What authority surfeits on would relieve us: if they
would yield us but the superfluity, while it were
wholesome, we might guess they relieved us humanely;
but they think we are too dear: the leanness that
afflicts us, the object of our misery, is as an
inventory to particularise their abundance; our
sufferance is a gain to them Let us revenge this with
our pikes, ere we become rakes: for the gods know I
speak this in hunger for bread, not in thirst for revenge.



In [7]:

class CharTokenizer:
  def __init__(self, vocabulary):
    self.token_id_for_char = {char: token_id for token_id, char in enumerate(vocabulary)}
    self.char_for_token_id = {token_id: char for token_id, char in enumerate(vocabulary)}

  @staticmethod
  def train_from_text(text):
    vocabulary = set(text)
    return CharTokenizer(sorted(list(vocabulary)))

  def encode(self, text):
    token_ids = []
    for char in text:
      token_ids.append(self.token_id_for_char[char])
    return torch.tensor(token_ids, dtype=torch.long)

  def decode(self, token_ids):
    chars = []
    for token_id in token_ids.tolist():
      chars.append(self.char_for_token_id[token_id])
    return ''.join(chars)


  def vocabulary_size(self):
    return len(self.token_id_for_char)

In [8]:
tokenizer = CharTokenizer.train_from_text(text)

In [9]:
print(tokenizer.encode("Hello world"))
print(tokenizer.decode(tokenizer.encode("Hello world")))

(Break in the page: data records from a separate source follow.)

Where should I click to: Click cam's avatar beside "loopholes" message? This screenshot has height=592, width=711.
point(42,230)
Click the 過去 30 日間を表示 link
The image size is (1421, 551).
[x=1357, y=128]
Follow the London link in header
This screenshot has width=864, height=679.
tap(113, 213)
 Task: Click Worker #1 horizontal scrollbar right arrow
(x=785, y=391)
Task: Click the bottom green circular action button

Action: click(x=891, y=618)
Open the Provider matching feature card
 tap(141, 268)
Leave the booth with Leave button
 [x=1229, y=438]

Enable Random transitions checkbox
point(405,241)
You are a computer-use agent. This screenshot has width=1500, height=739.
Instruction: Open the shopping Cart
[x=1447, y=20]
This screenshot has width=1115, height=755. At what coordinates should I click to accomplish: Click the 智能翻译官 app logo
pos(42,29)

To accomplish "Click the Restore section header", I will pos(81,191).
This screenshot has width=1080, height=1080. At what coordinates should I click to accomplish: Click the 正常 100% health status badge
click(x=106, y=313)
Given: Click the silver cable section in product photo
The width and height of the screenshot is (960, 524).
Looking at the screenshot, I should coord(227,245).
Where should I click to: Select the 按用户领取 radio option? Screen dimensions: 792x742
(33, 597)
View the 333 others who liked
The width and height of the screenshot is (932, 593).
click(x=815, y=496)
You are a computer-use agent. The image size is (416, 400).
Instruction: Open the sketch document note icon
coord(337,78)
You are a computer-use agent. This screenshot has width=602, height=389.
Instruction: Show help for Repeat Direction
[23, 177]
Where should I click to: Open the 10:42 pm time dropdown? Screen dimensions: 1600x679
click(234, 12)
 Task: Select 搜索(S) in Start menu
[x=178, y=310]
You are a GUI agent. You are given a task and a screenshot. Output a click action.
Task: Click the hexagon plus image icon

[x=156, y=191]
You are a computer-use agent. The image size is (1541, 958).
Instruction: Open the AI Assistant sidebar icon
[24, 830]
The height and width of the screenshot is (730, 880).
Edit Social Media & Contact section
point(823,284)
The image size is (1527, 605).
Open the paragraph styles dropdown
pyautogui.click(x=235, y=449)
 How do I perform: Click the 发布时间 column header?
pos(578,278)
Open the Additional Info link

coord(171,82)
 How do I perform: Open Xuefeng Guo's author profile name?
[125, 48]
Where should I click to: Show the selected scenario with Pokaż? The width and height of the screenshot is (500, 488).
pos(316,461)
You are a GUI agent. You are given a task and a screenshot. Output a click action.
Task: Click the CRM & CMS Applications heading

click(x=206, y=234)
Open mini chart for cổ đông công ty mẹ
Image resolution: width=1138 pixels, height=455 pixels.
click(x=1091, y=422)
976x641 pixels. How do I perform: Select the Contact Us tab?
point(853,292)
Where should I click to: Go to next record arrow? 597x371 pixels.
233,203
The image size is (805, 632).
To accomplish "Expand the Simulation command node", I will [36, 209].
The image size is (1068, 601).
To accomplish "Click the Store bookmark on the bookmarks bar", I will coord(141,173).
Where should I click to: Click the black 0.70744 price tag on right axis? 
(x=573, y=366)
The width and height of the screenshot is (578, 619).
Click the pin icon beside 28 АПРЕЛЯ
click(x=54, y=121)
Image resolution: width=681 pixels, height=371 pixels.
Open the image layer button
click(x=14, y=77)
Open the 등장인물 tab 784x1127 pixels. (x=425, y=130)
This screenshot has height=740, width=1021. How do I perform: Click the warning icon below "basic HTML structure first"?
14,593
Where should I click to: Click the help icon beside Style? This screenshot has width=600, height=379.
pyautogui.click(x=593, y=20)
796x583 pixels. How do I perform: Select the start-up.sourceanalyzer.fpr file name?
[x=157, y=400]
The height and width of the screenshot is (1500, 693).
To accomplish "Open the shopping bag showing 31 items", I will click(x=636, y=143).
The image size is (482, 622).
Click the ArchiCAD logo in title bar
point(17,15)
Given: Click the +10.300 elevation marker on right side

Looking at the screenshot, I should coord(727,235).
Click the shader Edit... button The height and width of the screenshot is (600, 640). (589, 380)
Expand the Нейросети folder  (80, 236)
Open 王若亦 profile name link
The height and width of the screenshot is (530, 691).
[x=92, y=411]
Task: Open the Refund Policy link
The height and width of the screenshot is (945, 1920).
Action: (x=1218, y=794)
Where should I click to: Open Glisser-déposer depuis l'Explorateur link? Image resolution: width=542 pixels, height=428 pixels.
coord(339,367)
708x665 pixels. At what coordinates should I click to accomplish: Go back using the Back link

tensor([20, 43, 50, 50, 53,  1, 61, 53, 56, 50, 42])
Hello world


In [10]:
print(f"Vocabulary size: {tokenizer.vocabulary_size()}")

Vocabulary size: 65


In [11]:
from torch.utils.data import Dataset

class TokenIdsDataset(Dataset):
  def __init__(self, data, block_size):
    self.data = data
    self.block_size = block_size

  def __len__(self):
    return len(self.data) - self.block_size

  def __getitem__(self, pos):
    assert pos < len(self.data) - self.block_size

    x = self.data[pos:pos + self.block_size]
    y = self.data[pos + 1:pos + 1 + self.block_size]
    return x, y

In [12]:
config = {
  "vocabulary_size": tokenizer.vocabulary_size(),
  "context_size": 256,
  "embedding_dim": 768,
  "heads_num": 12,
  "layers_num": 10,
  "dropout_rate": 0.1,
  "use_bias": False,
}

config["head_size"] = config["embedding_dim"] // config["heads_num"]

In [13]:
class AttentionHead(nn.Module):
  def __init__(self, config):
    super().__init__()
    self.Q_weights = nn.Linear(config["embedding_dim"], config["head_size"], config["use_bias"])
    self.K_weights = nn.Linear(config["embedding_dim"], config["head_size"], config["use_bias"])
    self.V_weights = nn.Linear(config["embedding_dim"], config["head_size"], config["use_bias"])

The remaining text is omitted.